Propriété nationale depuis 1790, l'abbaye est adjugée en 1806 à monsieur Louis René GUYET, pour la somme de 2.525 francs.
En 1798, Pierre AGERON, propriétaire à Fontenay-le Comte, achète pour la somme de 720 francs, la maison, cour et jardin servant à loger le desservant de l'Abbaye (la majeure partie en ruines).
De l'église abbatiale, chœur, transept et nef ont quasi complètement disparu à la suite d'un incendie, dit-on, vers 1820.
Mais, les ruines deviendront une immense carrière où chacun pouvait s'approvisionner à bon compte de matériaux de construction, le propriétaire lui-même donnant l'exemple.
Seules subsistent les deux absidioles du Sud et l'absidiole proximale du Nord.
Elles se composent d'une simple travée voûtée en cul-de-four et éclairée d'une baie centrale. Mais reprenons la route depuis les origines de la Grainetière.
Sur le carré du transept, soutenu par les robustes faisceaux de colonnes de granit des angles, s'élevait jadis une coupole que couronnait un clocher octogonal.
Le plein cintre voisin à la Grainetière avec l'arc brisé : les doubleaux des absidioles sont en tiers-point, mais les grandes arcades aveugles du chœur et les baies sont cintrées.
En fait, la construction de l'abbatiale se prolongea pendant plus d'un demi-siècle.
En 1180, l'œuvre était loin d'être achevée, puisqu'à cette époque, les abbés et religieux de Fontdouce, de la Tenaille, de la Grainetière, de Blanche-Couronne et de Lieu-Dieu en Jard adressaient encore une pressante exhortation aux ecclésiastiques et fidèles à contribuer, par leurs aumônes, à l'achèvement de l'église de la Grainetière qu'ils ont voulue "vaste et d'une remarquable architecture".

# CONTENU DU JEU

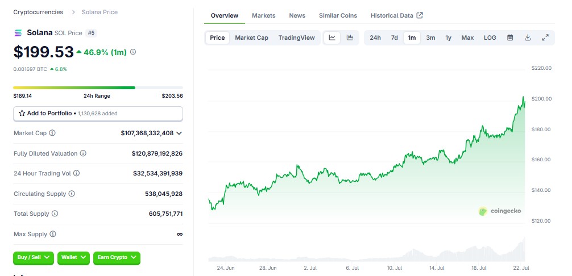Click the info icon next to Market Cap
The width and height of the screenshot is (572, 276).
52,133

# TRAVAIL À FAIRE
1. Dites si chacune des affirmations suivantes s'accorde avec l'extrait sur l'abbaye de la Grainetière. (a) L'abbaye fut adjugée en 1806 pour 2.525 francs. (b) Les trois absidioles du Nord sont encore debout. (c) En 1180, l'église abbatiale était achevée.
2. Reproduisez le passage de l'extrait sur l'abbaye de la Grainetière qui commence à "Seules subsistent les" et se termine à "baies sont cintrées.".
3. Reprenez le texte sur l'abbaye de la Grainetière à la suite de sa dernière phrase.

# RÉPONSES PAR CONSIGNE
1.
(a) Oui : « l'abbaye est adjugée en 1806 à monsieur Louis René GUYET, pour la somme de 2.525 francs ».
(b) Non : « Seules subsistent les deux absidioles du Sud et l'absidiole proximale du Nord ».
(c) Non : « En 1180, l'œuvre était loin d'être achevée ».

2.
Seules subsistent les deux absidioles du Sud et l'absidiole proximale du Nord.
Elles se composent d'une simple travée voûtée en cul-de-four et éclairée d'une baie centrale. Mais reprenons la route depuis les origines de la Grainetière.
Sur le carré du transept, soutenu par les robustes faisceaux de colonnes de granit des angles, s'élevait jadis une coupole que couronnait un clocher octogonal.
Le plein cintre voisin à la Grainetière avec l'arc brisé : les doubleaux des absidioles sont en tiers-point, mais les grandes arcades aveugles du chœur et les baies sont cintrées.

3.
Vers 1210, l'abbaye est entierement construite et va exercer pendant plusieurs siècles un profond rayonnement spirituel, culturel et économique.
Au début du XIIIème siècle, Monbail nous a laissé une lithographie du monument tel qu'il l'a vu, dit que "les ruines de la Grainetière appartiennent à tous les styles".
Si, en effet, le cloître et les absidioles qui subsistent sont du plus pur roman, le carré du transept laisse voir des ogives, dont le dessin est malheureusement incertain, mais qui n'est pas sans évoquer le transept de certaines églises de transition, par exemple celui de Beauvoir-sur-Mer ou de l'ile-Chauvet.
Le chœur paraît aussi orné de nervures.
Le clocher, octogonal, mais très sobre, présentait une baie cintrée dans chacune de ses faces.
Beaucoup moins ouvragé que ceux de Parthenay-le-Vieux ou de Fenioux, il n'avait pour toute ornementation qu'une colonnette engagée à chacun des angles saillants ; une sorte de cordon mouluré contournait les baies et se profilait ensuite horizontalement sur chaque face aux deux tiers environ de la hauteur.
On ne manquera pas d'admirer la galerie de cloître aux fines colonnettes jumelées sur lesquelles le temps a mis sa patine et qui clôt à l'Ouest la grande cour d'entrée, donnant une impression de légèreté et de solidité à la fois.
Depuis plus de huit siècles, le dur granit de ses piliers a résisté aux intempéries et aux révolutions.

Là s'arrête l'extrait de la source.